4th General Superintendent of Pillar of Fire International
- In office 1984–2000
- Preceded by: Arlene White
- Succeeded by: Robert Barney Dallenbach

Personal details
- Born: November 13, 1919 Zarephath, New Jersey
- Died: August 25, 2003 (aged 83) Westminster, Colorado
- Cause of death: Pancreatic cancer
- Resting place: Belleview Cemetery
- Spouse: Phyllis Ester Hoffman (1921-1985) ​ ​(m. 1948⁠–⁠1985)​
- Parent(s): Gertrude Metlen (1888-1959) Albert L. Wolfram (1877-1962)
- Relatives: Gordon W. Wolfram (1922-1992), brother Orland A. Wolfram, brother Alma White, grandaunt
- Occupation: Religious leader, educator, and administrator

= Donald Justin Wolfram =

American religious leader

Donald Justin Wolfram (November 13, 1919 - August 25, 2003) was the fourth General Superintendent of the Pillar of Fire Church from 1984 to 2000.

==Biography==
He was born November 13, 1919, in the Zarephath section of Franklin Township, Somerset County, New Jersey, to Gertrude Metlen (1888-1959) and Albert Wolfram (1877-1962). Both were missionaries in the Pillar of Fire Church. Gertrude Metlen was the daughter of the former Venora Ella Bridwell (sister of Alma Bridwell White, founder of the Pillar of Fire) and David Evans Metlen of Dillon, Montana. Gertrude had the following siblings: Bruce Joseph Metlen; Genevieve E. Metlen; and Dale E. Metlen. None of her siblings married or had children. Gertrude and Albert had married in 1909. Wolfram had two siblings: Orland A. Wolfram (1912-1987) who died in Guatemala; and Gordon W. Wolfram (1922-1992).

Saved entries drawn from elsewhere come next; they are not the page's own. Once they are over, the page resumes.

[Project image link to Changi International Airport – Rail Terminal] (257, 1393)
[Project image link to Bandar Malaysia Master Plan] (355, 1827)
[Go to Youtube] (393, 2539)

He was ordained as a minister in 1935 at age 16. He earned his B.S. from Alma White College. He next obtained his M.S. from Columbia University, and his Ph.D. from the University of Denver. He married Phyllis Esther Hoffman (1921-1985) on December 20, 1948, and had the following children: Suzanne Wolfram who married David M. Larue; Phillip J. Wolfram who married Neta L. M.; Charlene L. W. who married Keith R. Maines; Donna J. W. who married Ron R. Reiner; and Lorraine J. Wolfram who married Bruce Lepley. Wolfram taught at the Pillar of Fire high schools and colleges and was the dean of Belleview College in Westminster, Colorado. He was co-pastor of the Pillar of Fire Alma Temple in Denver. He had a radio program on KPOF. He also had several programs on WAWZ in New Jersey and WAKW in Cincinnati.

He served as the 4th General Superintendent of Pillar of Fire International starting in 1984, he stepped down in 2000 from his illness. He died on August 25, 2003, of pancreatic cancer. He was buried in Belleview Cemetery in Westminster, Colorado.